Well, you drive north until you get to that cement bridge, then turn to the east.

I need someone to pour some cement in front of my garage.

It's worse if you say seeeeeement. Better to say, "how much sament did you put in that batch"?


----------



## Tscarborough (Feb 25, 2006)

"cement" (in context)=portland cement
"concrete"=cement, sand, aggregate
"Mortar"=cement and or lime, sand
"Masonry cement"=special grind of cementious material, NOT portland cement and additives*.
"Type S or N or M or O"=strength designation, does NOT delineate ingredients or proportions.


*Type S masonry cement differs from Type N masonry cement by having 5#'s more masonry cement in the bag. It does not contain ANY portland cement, much less more than type N.


----------



## stuart45 (Oct 7, 2009)

To me cement is a binder for the aggregate, which could be, but not always, ordinary portland cement. For a block to be could a cement block it would be made from only the binder.
Here it is usually the DIY guys that call them cement blocks, or say they are going to lay a cement path.


----------



## wazez (Oct 25, 2008)

A cement block....is that something like a cinder block? :whistling


----------



## concretemasonry (Dec 1, 2006)

You will not find a cinder block available today. They have not been made for decades.

A mason should know the difference between a "cinder block" made from old waste cinders discarded by trains or old eastern coal burning factories and a concrete masonry unit (CMU) that is governed by ASTM specifications.

There are some "cinder block" made in the west, but they are made from volcanic "cinders" and are usually used for architectural purposes because of the color and texture. They are quite pricey and are usually colored, split or ground face.


----------



## natural1 (Aug 30, 2007)

wazez said:


> A cement block....is that something like a cinder block? :whistling


Concretemasonry I believe wazes was being sarcastic.


----------



## jomama (Oct 25, 2008)

So WTF does a cement finisher do exactly? :whistling


----------



## wazez (Oct 25, 2008)

Yeah I was being sarcastic.

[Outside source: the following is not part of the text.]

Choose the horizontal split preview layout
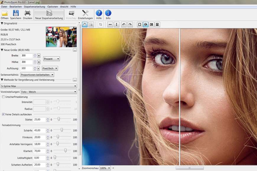Image resolution: width=257 pixels, height=171 pixels. click(x=157, y=24)
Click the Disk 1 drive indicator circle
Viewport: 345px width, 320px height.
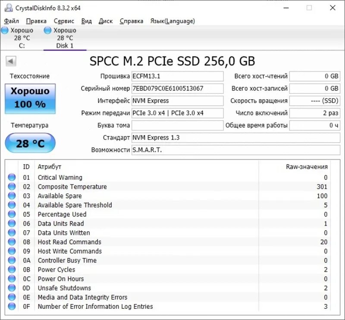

There are times when people talk to me about cinder block and it irratates me a little. But in all seriousness Concretemasonry I do appreciate the explanation...now if I can just remember it.:thumbsup:


----------



## stonelayer (Feb 21, 2009)

We have always used a cement mix to lay real stone.


----------



## JD3lta (Nov 22, 2009)

Paint it with Tar? Gallon cans is a good place to start.


----------



## CONCRETE MIKE (Jan 11, 2010)

nexstar7 said:


> has anybody ever heard of a cement block thats water proof. if not , whats the best way to water proof block above grade and what do you use to finish the wall with a cementiouse material? thanks


 There are many ways to place barriers on new walls and old ones, here in ohio i like to plaster a material called ironite, then foundation coating. But why above grade? Is the block damaged?


----------



## JD3lta (Nov 22, 2009)

CONCRETE MIKE your right, the barrier solution is what I was thinking of. I was thinking why doesn't he just seal coat it. He hasn't responded lately so I shrugged it off. Maybe hes at the block factory getting custom block, who knows?


----------



## TheItalian204 (Jun 1, 2011)

nexstar7 said:


> do you use to finish the wall with a cementiouse material? thanks


Exterior of the wall or interior?

Stucco/Parge it?:blink::whistling


----------